Authorities say Jamal Jackson approached 31-year-old Scott Pennington and shot him in the face last Saturday. WDIO-TV reports witnesses told police Jackson had bragged about having a gun. Prosecutors say there was no evidence of a dispute between the two and that Jackson was cold and calculated in his actions.
Jackson is charged with second-degree murder. He’s being held on $750,000 bail. His public defender, Gerald Wallace, argued for lower bail Thursday, saying the 25-year-old Duluth native and Central High School graduate has a limited criminal history and was employed prior to his arrest.
He’s due back in court Sept. 24.
Housley debuts TV ad featuring NHL Hall of Famer husband
ST. PAUL, Minn. (AP) — Republican Karin Housley is invoking her husband’s celebrity as she tries to close the gap in her race with Democratic U.S. Sen Tina Smith.
Her second TV ad out Friday features her husband, NHL Hall of Famer Phil Housley, and is set in a hockey rink.
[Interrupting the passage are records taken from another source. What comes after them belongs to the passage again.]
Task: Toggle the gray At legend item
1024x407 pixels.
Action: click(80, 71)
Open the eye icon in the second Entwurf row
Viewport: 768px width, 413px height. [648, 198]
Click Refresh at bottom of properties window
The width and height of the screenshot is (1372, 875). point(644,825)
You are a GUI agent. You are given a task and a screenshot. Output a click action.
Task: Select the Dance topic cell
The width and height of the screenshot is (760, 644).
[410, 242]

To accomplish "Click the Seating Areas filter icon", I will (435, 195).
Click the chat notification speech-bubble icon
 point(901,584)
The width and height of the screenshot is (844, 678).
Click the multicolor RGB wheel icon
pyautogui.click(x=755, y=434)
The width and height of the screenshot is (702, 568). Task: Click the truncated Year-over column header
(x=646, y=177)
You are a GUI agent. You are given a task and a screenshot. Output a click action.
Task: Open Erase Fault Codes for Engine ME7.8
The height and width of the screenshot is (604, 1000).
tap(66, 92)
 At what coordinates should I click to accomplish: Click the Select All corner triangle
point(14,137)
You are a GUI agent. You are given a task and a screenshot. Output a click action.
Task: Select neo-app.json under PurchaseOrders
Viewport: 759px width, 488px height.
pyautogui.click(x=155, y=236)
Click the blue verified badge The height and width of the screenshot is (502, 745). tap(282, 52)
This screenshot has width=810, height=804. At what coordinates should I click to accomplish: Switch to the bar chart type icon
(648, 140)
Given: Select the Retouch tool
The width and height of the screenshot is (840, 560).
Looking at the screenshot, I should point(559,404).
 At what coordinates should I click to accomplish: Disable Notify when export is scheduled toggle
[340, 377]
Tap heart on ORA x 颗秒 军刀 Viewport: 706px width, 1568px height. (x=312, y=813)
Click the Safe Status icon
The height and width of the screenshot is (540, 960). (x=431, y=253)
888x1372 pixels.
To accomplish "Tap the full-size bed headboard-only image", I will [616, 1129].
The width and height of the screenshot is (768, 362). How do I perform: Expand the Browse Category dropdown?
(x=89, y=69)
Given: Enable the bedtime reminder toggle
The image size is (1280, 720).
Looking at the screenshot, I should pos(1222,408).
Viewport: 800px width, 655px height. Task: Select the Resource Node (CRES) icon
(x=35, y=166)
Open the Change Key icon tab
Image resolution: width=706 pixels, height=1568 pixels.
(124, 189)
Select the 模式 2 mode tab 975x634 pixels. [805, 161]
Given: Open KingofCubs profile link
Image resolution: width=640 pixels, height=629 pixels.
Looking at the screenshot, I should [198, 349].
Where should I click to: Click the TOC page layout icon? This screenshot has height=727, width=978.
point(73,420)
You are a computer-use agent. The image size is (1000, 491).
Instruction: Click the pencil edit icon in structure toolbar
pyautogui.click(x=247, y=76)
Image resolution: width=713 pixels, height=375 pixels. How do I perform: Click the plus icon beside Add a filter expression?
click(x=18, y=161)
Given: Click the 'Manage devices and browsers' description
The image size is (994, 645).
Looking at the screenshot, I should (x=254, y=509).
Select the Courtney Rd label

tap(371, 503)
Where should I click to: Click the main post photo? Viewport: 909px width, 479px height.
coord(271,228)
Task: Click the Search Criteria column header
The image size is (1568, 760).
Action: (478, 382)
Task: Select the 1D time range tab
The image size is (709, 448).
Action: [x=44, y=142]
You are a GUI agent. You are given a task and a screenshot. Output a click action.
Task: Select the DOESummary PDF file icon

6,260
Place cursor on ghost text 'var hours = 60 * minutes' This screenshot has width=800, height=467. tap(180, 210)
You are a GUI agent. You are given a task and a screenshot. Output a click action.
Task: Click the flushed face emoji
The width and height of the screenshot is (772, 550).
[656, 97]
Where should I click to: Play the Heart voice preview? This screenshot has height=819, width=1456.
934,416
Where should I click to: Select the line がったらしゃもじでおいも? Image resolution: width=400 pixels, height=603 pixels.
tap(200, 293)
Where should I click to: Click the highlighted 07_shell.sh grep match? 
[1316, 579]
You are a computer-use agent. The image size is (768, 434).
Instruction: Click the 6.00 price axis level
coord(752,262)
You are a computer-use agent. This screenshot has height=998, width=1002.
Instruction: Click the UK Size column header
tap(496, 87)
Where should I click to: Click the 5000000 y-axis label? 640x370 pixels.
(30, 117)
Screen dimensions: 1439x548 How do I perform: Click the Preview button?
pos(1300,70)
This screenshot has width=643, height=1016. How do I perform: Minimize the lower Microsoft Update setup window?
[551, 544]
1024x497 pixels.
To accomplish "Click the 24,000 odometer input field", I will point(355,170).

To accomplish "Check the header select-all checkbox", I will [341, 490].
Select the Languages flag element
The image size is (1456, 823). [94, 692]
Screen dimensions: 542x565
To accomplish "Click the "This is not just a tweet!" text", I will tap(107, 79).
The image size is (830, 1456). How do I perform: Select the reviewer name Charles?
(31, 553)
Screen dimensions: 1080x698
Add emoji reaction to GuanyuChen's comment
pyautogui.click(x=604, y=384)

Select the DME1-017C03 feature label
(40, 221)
Housley faces the camera to say she learned the values of “work hard, play fair and do the right thing” in and around the rink. She jabs at “career politicians like Tina Smith” who don’t get anything done. Phil Housley skates up to give her a fist bump.
A Suffolk University poll last month showed Smith with a 7-point lead in the race, with about one-third of respondents unfamiliar with Housley.
Feds lift roadblock to copper mining near Boundary Waters
MINNEAPOLIS (AP) — The Trump administration has lifted a roadblock to copper-nickel mining near the Boundary Waters Canoe Area of Minnesota.
The Obama administration in 2016 withdrew around 234,000 acres of the Rainy River watershed near Ely from eligibility for mineral leasing pending further study, citing the potential threat to the Boundary Waters.
The U.S. Department of Agriculture on Thursday canceled the withdrawal, saying its review revealed no new scientific information. It says companies may soon be able to sign mineral leases in the area.
The Campaign to Save the Boundary Waters denounced the decision, saying the administration ignored science and facts.
Twin Metals Minnesota, which hopes to build a copper-nickel mine near Ely, says the decision ensures that federal lands that had been open to mining activities for decades will remain open.
Records: Cop accused in Australian’s death can’t take stress
MINNEAPOLIS (AP) — Court records show training officers voiced concerns about a former Minneapolis police officer’s fitness for duty long before he fatally shot an Australian woman.
In a response Wednesday to a defense motion seeking to dismiss murder and manslaughter charges against Mohamed Noor, Hennepin County prosecutors say officers who were training Noor reported instances in which he had problems with stress, and seemed unwilling to deal with people.
Noor also took a psychological test in 2015 that showed he disliked being around people and is more likely to be impatient and have difficulty confronting people. Still, a psychiatrist found Noor was “psychiatrically fit” to work as a cadet officer .
Noor is charged in the July 2017 shooting death of Justine Ruszczyk Damond, who had called 911 to report a possible assault.
This story has been corrected to note that Noor took a psychological test and was flagged by training officers, instead of being flagged by two psychiatrists.
Garnett sues accountant over $77M lost to wealth manager
MINNEAPOLIS (AP) — Kevin Garnett is suing an accountant and his firm, alleging they helped a wealth manager steal $77 million from the retired Minnesota Timberwolves and Boston Celtics star.
The federal malpractice lawsuit alleges Kentucky-based accountant Michael Wertheim and Welenken CPAs enabled Charles Banks IV of Atlanta to defraud Garnett through businesses in which Garnett and Banks shared an interest.
The lawsuit contends Wertheim “possessed actual knowledge that Banks was helping himself to millions of dollars of Garnett’s money and did nothing about it.”
Defense attorney Greg Simpson tells the Star Tribune his clients deny the allegations and will “vigorously” fight the suit.
Banks was not named as a defendant. Banks was sentenced last year to four years in federal prison for defrauding another former NBA star, retired San Antonio Spurs player Tim Duncan, of millions of dollars.